_Your goal_
Count the lines in the material below that contain the string "height". Reply with the number alone.

'''

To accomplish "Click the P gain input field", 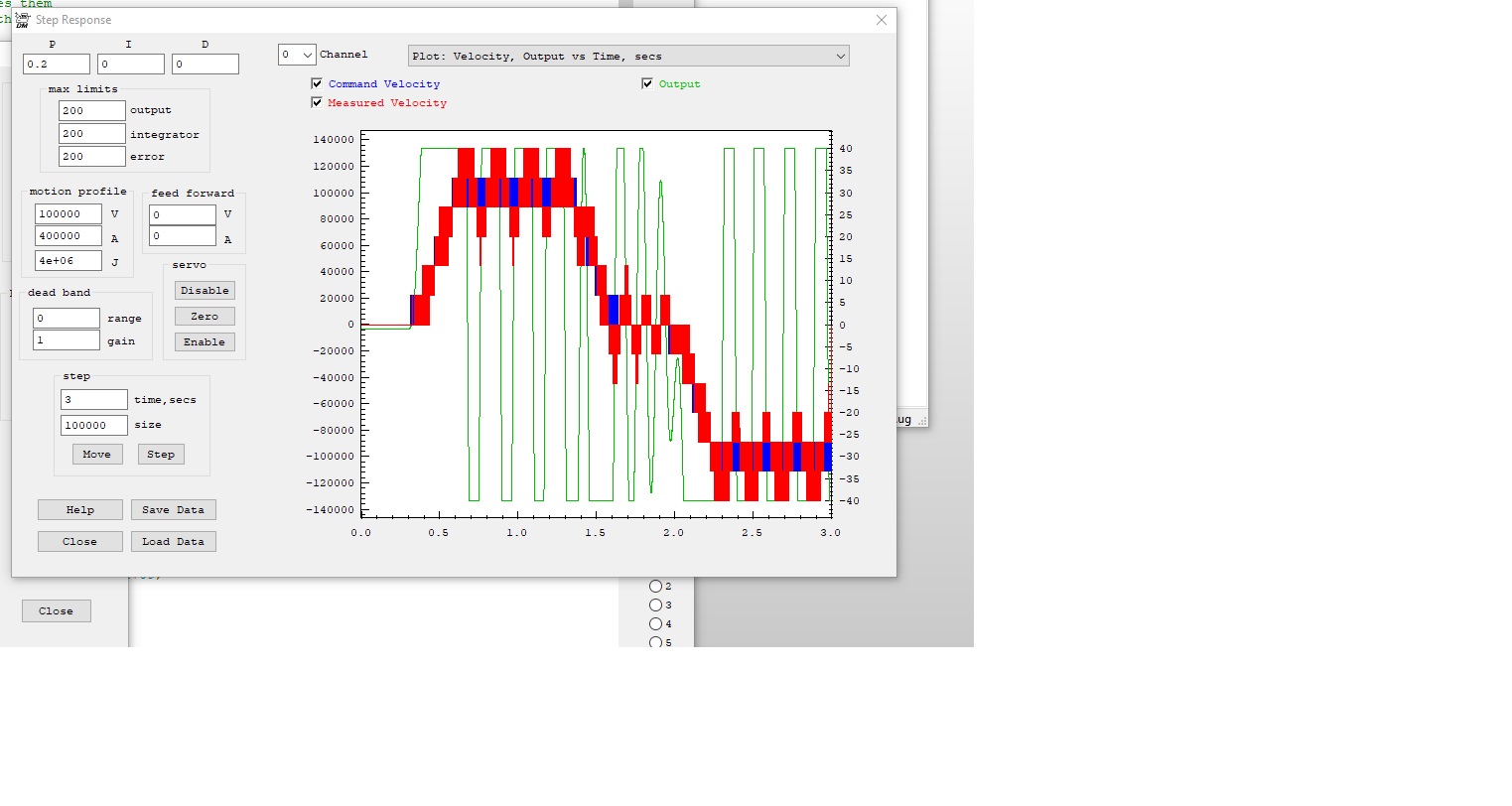I will pyautogui.click(x=57, y=64).
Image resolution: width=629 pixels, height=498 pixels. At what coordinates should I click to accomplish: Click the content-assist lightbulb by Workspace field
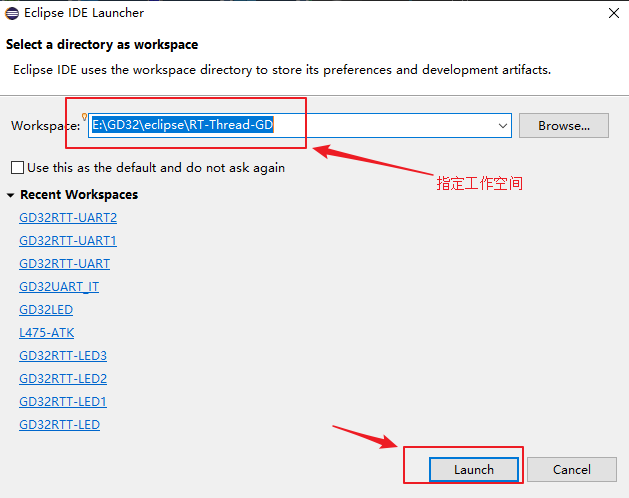[86, 118]
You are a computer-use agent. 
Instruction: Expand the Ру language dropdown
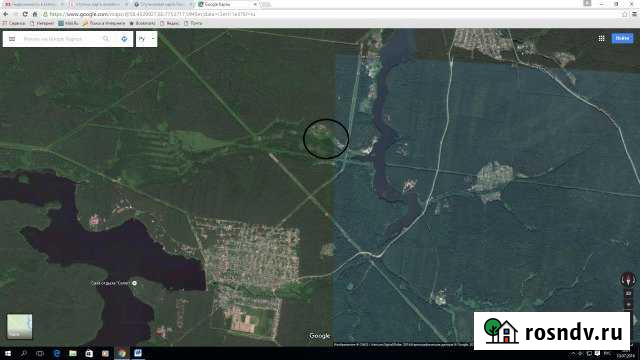click(147, 39)
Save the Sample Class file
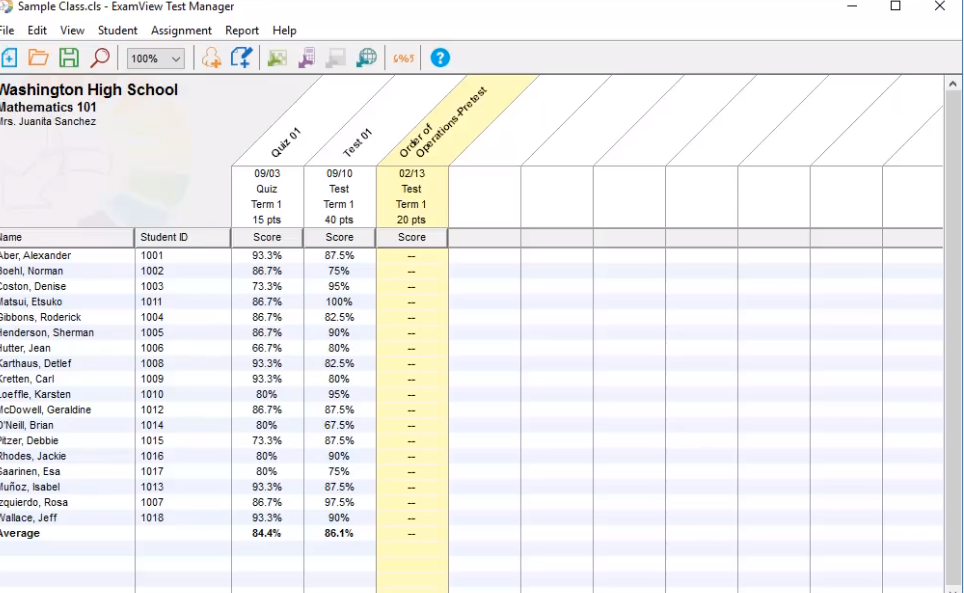Screen dimensions: 964x593 point(68,58)
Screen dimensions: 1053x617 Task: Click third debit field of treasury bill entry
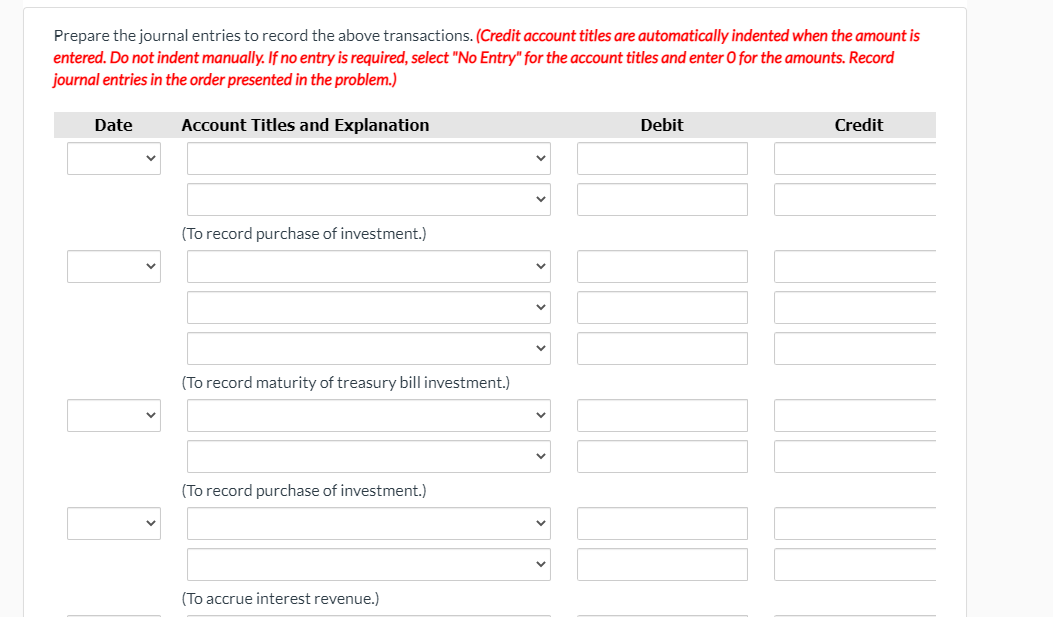pyautogui.click(x=661, y=348)

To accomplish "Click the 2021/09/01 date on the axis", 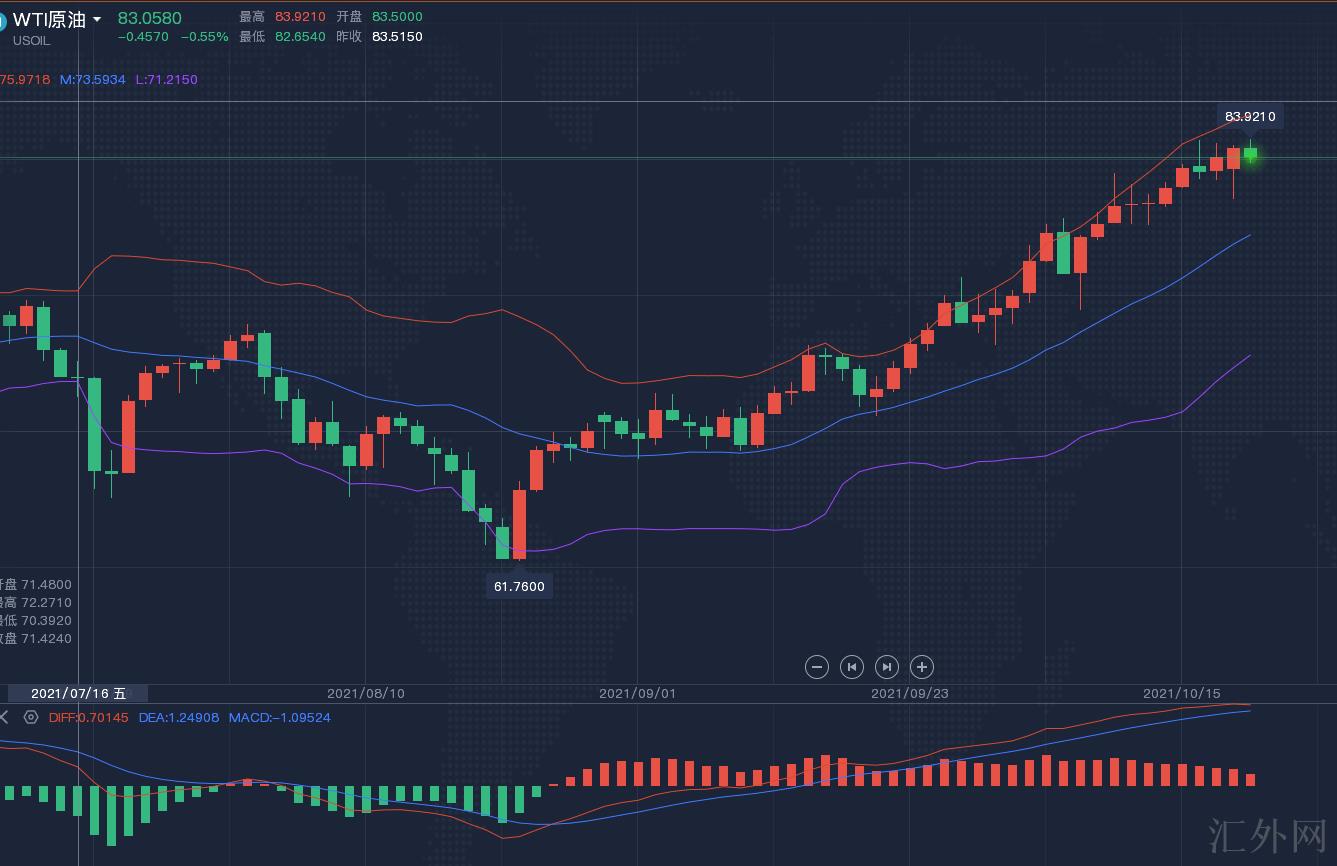I will point(637,693).
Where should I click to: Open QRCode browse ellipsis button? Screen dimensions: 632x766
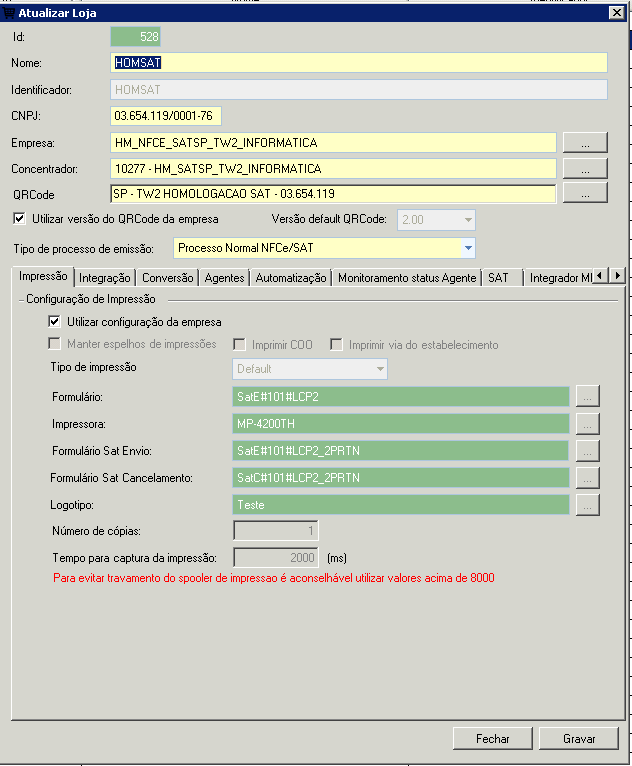[x=585, y=193]
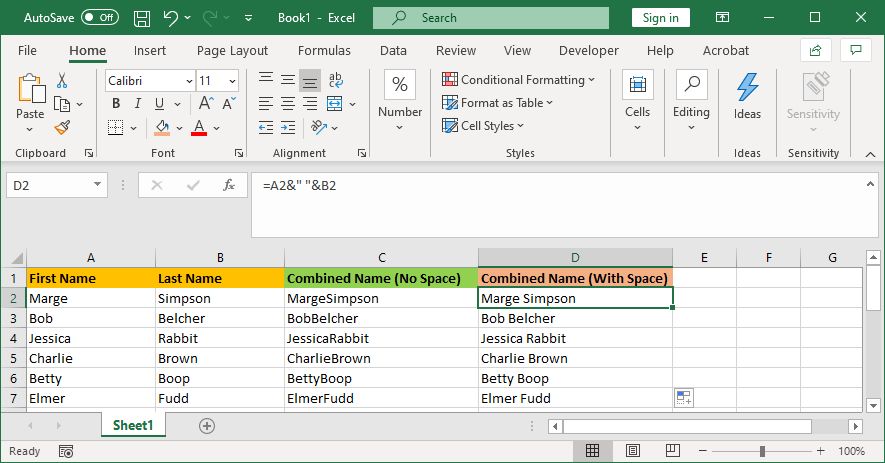885x463 pixels.
Task: Add a new sheet with plus icon
Action: (x=207, y=426)
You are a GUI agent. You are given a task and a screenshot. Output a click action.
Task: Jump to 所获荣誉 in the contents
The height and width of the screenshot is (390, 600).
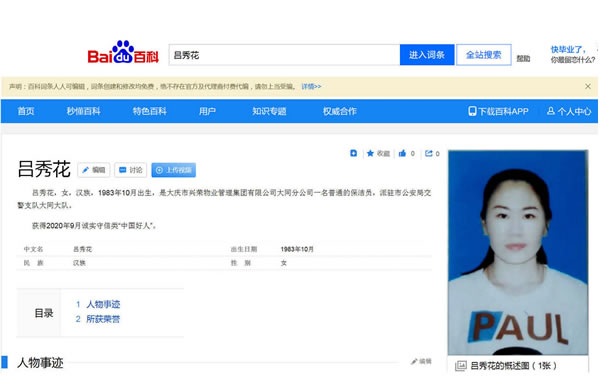pyautogui.click(x=103, y=319)
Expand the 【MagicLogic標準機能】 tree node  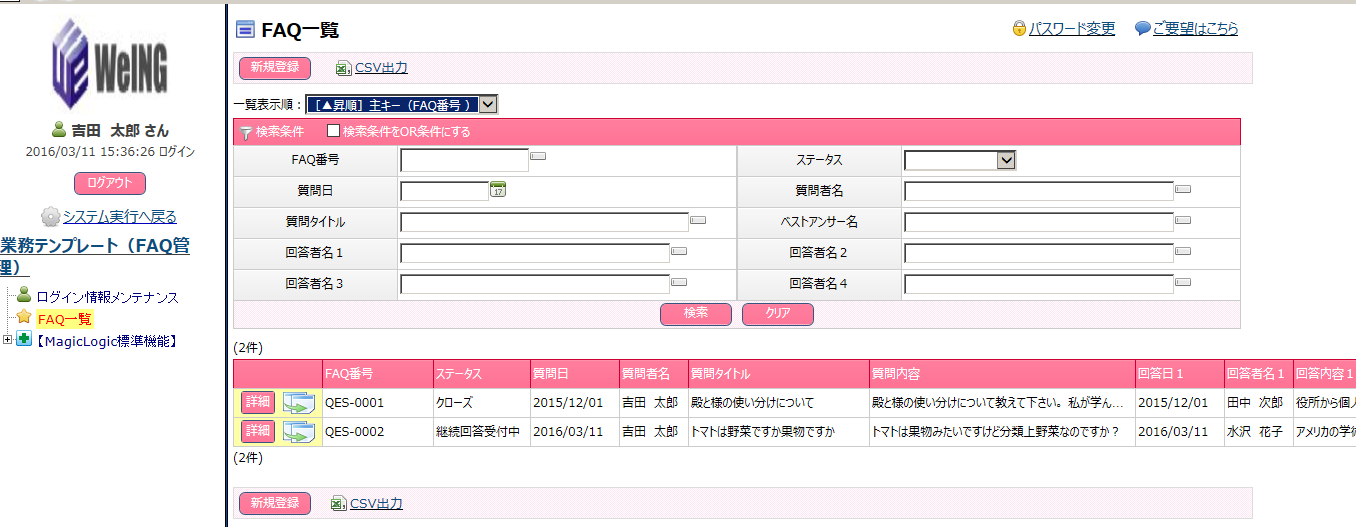(8, 341)
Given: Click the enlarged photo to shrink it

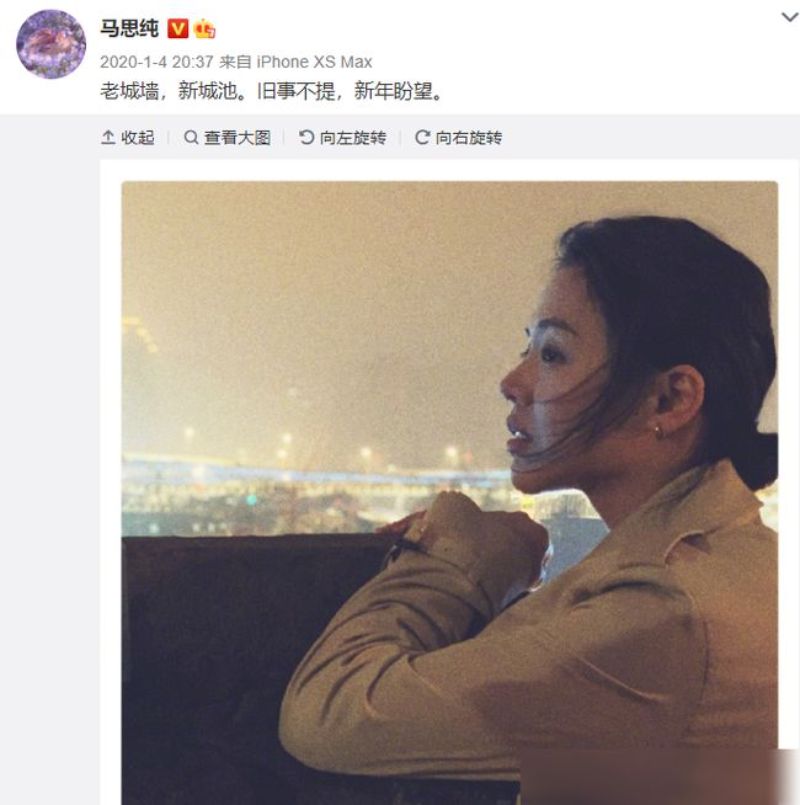Looking at the screenshot, I should [449, 493].
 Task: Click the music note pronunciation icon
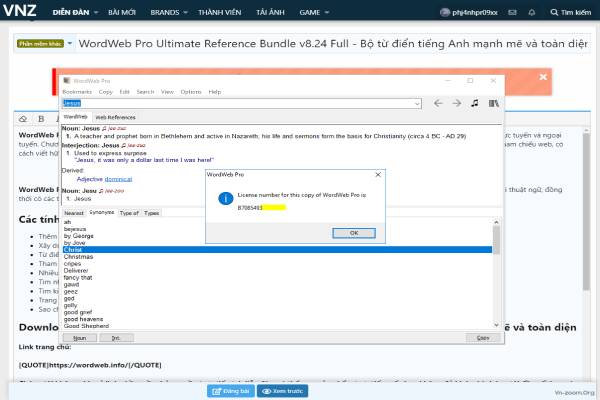[475, 102]
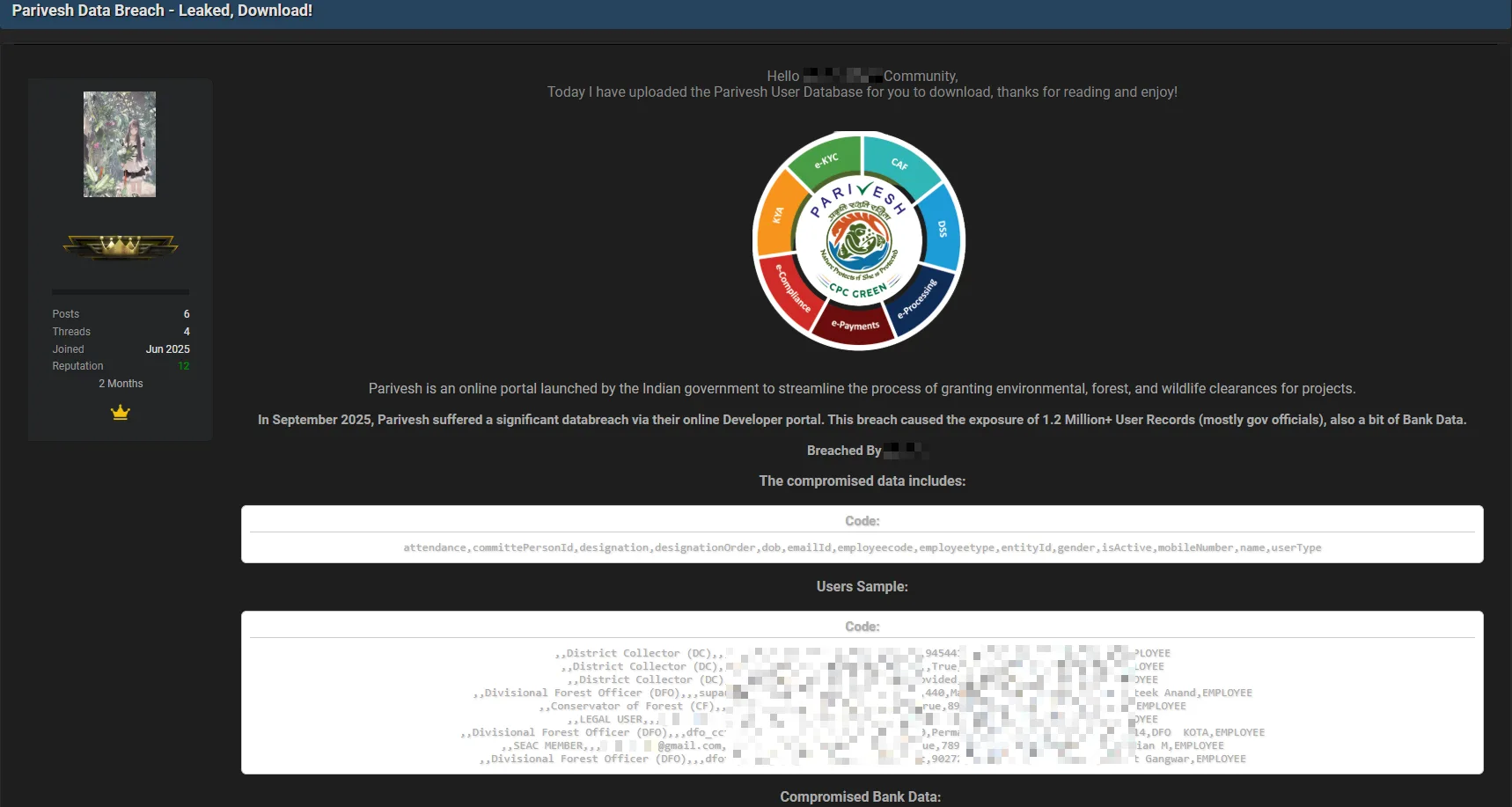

'''

_The response_
2